Many Jews in the time of Jesus expected that, in God’s time, human beings would experience resurrection. Mark 12:18 notes that “Some Sadducees, who say there is no resurrection, came to Jesus . . . .” The implication is that this denial of resurrection set the Sadducees apart from many of not many if not most other Jews in the time of Jesus. Notably, the Pharisees believed in resurrection beyond death.

But the Pharisees were not alone in this belief. We find the idea of resurrection among the Old Testament prophets, most notably Daniel. Daniel 12 envisions a time in the future when “many of those who sleep in the dust of the earth shall awake, some to everlasting life, and some to shame and everlasting contempt. Those who are wise shall shine like the brightness of the sky, and those who lead many to righteousness, like the stars forever and ever” (Dan 12:3). The post-biblical book of Wisdom, written a couple of centuries before Jesus, affirms that “the souls of the righteous are in the hand of God, and no torment will ever touch them” (Wis 3:1). In time, “they will shine forth” and “will govern nations and rule over peoples” (Wis 3:7-8). The promise of resurrection emboldened Jewish people to die rather than abandon their faith in God. In 2 Maccabees, a man who is being tortured to death says, “One cannot but choose to die at the hands of mortals and to cherish the hope God gives of being raised again by him. But for you there will be no resurrection to life!” (2 Macc 7:14).

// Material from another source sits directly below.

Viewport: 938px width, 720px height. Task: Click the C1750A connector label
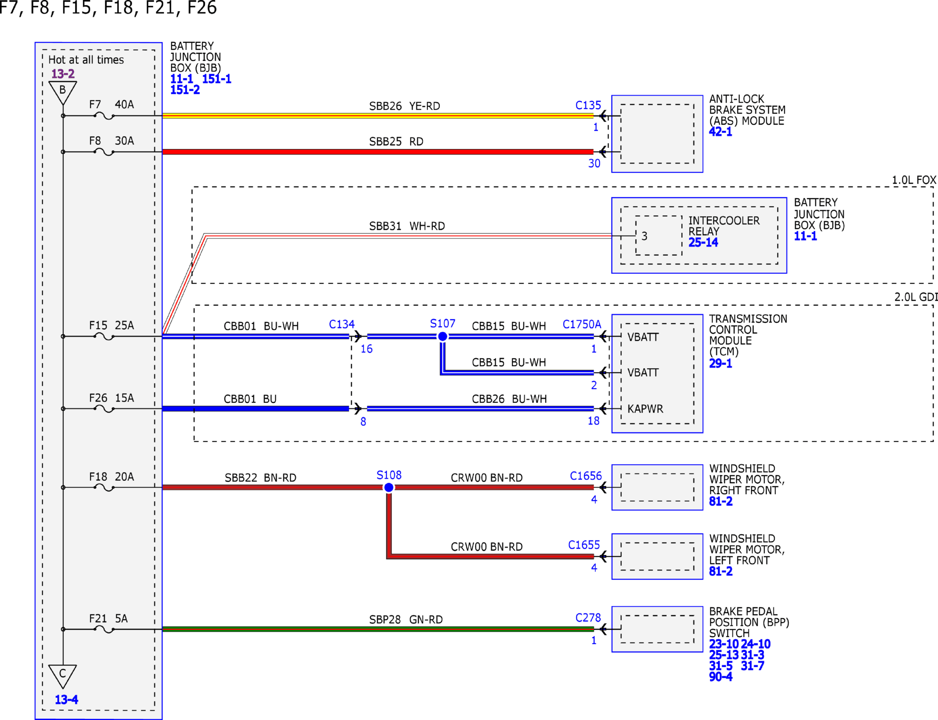click(x=582, y=325)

So, in the eyes of the first followers of Jesus, who were Jewish, of course, the resurrection of Jesus proved that he was righteous. It vindicated his life, his ministry, his message, and even his death. But it did not, at least at first blush, demonstrate that Jesus was God. The earliest Christians confessed that “God raised” him from the dead (Acts 2:24; Rom 10:9; 1 Cor 6:14), but they did not say that Jesus raised himself, thereby showing himself to be God.

I would certainly agree, however, that apart from the resurrection of Jesus, the early followers of Jesus would never have come to the conclusion that he was God in the flesh. In fact, there really wouldn’t have been any early followers of Jesus after his crucifixion, were it not for his resurrection. So the resurrection is crucial in the overall calculus that ends with Jesus’ deity. But the flow of ideas is more complex than the simple “resurrection therefore divine” argument that sometimes shows up in Easter sermons. Jesus could have been the Messiah/Son of God, and he could even have been raised by God on the third day after his crucifixion, without being divine. These things surely point in the direction of Jesus’ specialness, even his uniqueness, but more is required to get to his divinity.

I’ll get to this “more” later in this series. But before I do, I want to examine a very popular argument among secularists that purports to explain why the earliest Christians believed Jesus to be divine. I’ll deal with this in my next post in this series.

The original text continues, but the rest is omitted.